Natalie, s’approche de sa mère, lui prend les mains et chante.

Ô mère, mère, le cœur ne raisonne pas :
Quand il aime une fois, c’est bien jusqu’à la mort.
Mieux vaut mourir que de vivre avec celui qu’on n’aime pas,
Dépérir de chagrin et pleurer tout le jour.
Pauvreté et richesse dépendent de Dieu ;
Les partager avec celui qu’on aime, quel heureux sort !
Ô mère, ne suis-je pas ta fille ?
Te plairait-il de me voir souffrir ?
N’as-tu pas pitié de mon chagrin ?
Celui qu’on aime, tu veux qu’on l’oublie.

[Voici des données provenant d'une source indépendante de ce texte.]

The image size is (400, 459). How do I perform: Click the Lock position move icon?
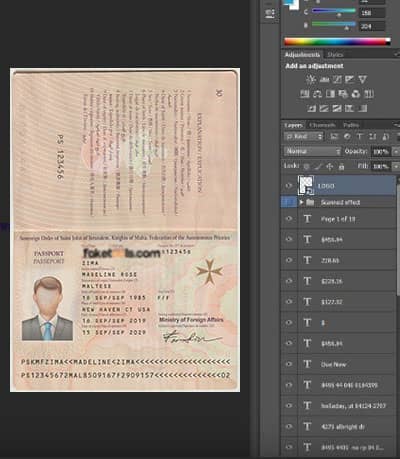[x=330, y=166]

Oh maman, maman, ne fais pas le malheur de ta fille. (Elle pleure.)

Horpyna, touchée.

Nanine, ne perd pas la tête ! Tu es ma seule fille, mon sang, comment pourrais-je vouloir ton malheur ? Ma pauvreté et mon grand âge me forcent à te marier le plus vite possible. Ne pleure pas. Je ne suis pas ton ennemie. C’est vrai, Pétro est un brave garçon, mais où est-il ? Qu’il retourne, qu’il nous revienne. Ce n’est pas un paresseux, il aime le travail, avec lui tu ne manquerais jamais de pain… mais que faire ? Qui sait s’il ne s’est pas fourvoyé. Peut-être s’est-il marié et t’a-t-il oubliée ! Aujourd’hui ça arrive que l’on aime l’une et que l’on pense à une autre.

Natalie

Pétro n’est pas comme ça : mon cœur me répond de lui et il me dit qu’il nous reviendra… S’il savait que nous sommes dans la misère, il volerait vers nous de l’autre bout du monde pour nous aider.

Horpyna

Ne crois pas trop ton cœur : souvent ce qu’il nous dit est trompeur. Regarde ce qui se passe dans le monde et juge Pétro en conséquence… Et il vaudrait bien mieux que tu m’écoutes et que tu m’obéisses. (Elle chante.)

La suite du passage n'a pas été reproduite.